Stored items
★ ★ ★ ★ ★ ★ ★
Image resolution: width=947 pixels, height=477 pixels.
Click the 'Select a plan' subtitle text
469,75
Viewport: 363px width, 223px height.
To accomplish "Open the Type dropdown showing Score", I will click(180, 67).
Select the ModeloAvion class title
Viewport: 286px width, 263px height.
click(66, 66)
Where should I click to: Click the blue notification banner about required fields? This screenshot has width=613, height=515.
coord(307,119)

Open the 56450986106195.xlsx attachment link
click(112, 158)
★ ★ ★ ★ ★ ★ ★
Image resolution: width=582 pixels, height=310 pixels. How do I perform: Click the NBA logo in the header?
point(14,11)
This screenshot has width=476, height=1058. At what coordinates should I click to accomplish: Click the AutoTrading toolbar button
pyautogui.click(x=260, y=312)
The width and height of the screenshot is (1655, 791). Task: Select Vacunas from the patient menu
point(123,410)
★ ★ ★ ★ ★ ★ ★
WORK REQUIRED:
Could you set down, exactly as written, the lines above between the one holding "Image resolution: width=947" and the one holding "Viewport: 363px width, 223px height.", inclusive, and nothing more?

COMPLETED EXERCISE:
Image resolution: width=947 pixels, height=477 pixels.
Click the 'Select a plan' subtitle text
469,75
Viewport: 363px width, 223px height.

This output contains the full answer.